Since the election, we’ve repeatedly been told that President Trump has every right to contest the results wherever he thinks something untoward has taken place; and that, as commander-in-chief, he has every right to pull troops from Afghanistan, Iraq, Germany, or wherever he thinks best. Of course, having a right is not the same thing as being right. Delaying a transition out of petulance over an electoral loss and playing a game of Risk with American forces is, to say the least, not what we expect from the nation’s chief executive.

President Trump’s behavior has starkly revealed what might be called the “character lacuna” in the current system. The two and half months between November’s Election Day and the day a new president takes office is not a terribly long time—and certainly an improvement on the March inaugurations we had until 1937. (Imagine what President Trump might have up his sleeve if he had five months to work with.) Nevertheless, a president is still very much a president until he walks out of the White House for the last time on January 20, wielding immense resources, and comparable authority. Given a president’s responsibilities as the nation’s chief executive and commander-in-chief, there is no question that he should wield anything less.  Unlike the Congress or the Supreme Court, there is a reason the executive never goes “out of session.”

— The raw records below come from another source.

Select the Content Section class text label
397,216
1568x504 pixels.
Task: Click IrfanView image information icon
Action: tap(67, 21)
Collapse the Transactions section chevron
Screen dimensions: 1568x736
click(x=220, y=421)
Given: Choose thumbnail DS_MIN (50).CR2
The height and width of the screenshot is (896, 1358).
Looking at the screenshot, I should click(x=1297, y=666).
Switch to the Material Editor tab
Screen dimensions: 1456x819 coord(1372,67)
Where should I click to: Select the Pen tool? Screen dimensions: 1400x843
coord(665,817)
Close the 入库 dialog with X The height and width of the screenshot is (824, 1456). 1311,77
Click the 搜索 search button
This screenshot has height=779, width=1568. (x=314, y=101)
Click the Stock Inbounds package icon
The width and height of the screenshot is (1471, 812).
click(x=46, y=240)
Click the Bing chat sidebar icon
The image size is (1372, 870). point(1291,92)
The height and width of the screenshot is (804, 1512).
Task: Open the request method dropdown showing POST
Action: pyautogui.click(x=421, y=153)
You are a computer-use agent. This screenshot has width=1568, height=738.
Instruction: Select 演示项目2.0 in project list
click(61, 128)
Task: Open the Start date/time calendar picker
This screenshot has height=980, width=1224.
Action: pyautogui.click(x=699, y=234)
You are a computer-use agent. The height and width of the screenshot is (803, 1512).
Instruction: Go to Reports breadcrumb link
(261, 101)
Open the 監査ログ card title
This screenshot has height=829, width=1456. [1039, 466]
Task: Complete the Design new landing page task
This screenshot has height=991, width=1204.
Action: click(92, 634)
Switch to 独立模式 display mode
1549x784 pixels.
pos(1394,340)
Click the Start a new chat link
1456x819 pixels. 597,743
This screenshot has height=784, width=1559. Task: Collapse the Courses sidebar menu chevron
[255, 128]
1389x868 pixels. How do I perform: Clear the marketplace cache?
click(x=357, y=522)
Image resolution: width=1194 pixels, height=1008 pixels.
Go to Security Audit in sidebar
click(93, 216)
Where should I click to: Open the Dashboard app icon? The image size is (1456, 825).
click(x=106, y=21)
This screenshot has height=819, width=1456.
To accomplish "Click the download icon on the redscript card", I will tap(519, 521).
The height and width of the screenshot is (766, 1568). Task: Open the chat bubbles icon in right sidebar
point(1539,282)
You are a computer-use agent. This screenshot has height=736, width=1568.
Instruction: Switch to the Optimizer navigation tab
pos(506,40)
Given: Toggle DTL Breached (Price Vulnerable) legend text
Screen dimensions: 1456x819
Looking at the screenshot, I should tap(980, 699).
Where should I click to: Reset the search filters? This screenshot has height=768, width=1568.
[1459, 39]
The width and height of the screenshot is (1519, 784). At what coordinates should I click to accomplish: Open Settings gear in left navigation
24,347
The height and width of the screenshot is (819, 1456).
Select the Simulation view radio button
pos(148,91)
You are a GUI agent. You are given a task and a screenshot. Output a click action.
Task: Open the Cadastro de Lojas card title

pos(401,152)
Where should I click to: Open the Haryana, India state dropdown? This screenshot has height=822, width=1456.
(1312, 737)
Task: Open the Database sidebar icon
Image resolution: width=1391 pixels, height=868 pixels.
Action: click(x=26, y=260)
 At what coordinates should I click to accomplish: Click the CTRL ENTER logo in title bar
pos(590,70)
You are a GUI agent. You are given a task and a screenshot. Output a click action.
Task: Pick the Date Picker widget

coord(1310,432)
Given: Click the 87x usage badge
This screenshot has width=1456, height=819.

The president’s discretionary authority has grown from the republic’s earliest days—but perhaps not only in the ways the Founding Fathers would have found surprising. As the federal government has grown, so too have the laws that need to be executed and administered. As the U.S. has become a world power, so has grown the requirement for presidential leadership of the country’s vast military resources and direction of its global engagements.  

Per the constitution’s original design, the chief executive’s powers were to be overseen and checked, if necessary, by an equally potent Congress. There would be an institutional interest in the first branch holding the second branch accountable. But the rise of party politics unifying control of the White House and one or both houses of Congress has lessened this interest substantially. Moreover, during this lame-duck window, the normal tools that Congress has at its disposal—legislation, money, hearings—are  mostly unavailable or unlikely to be effective.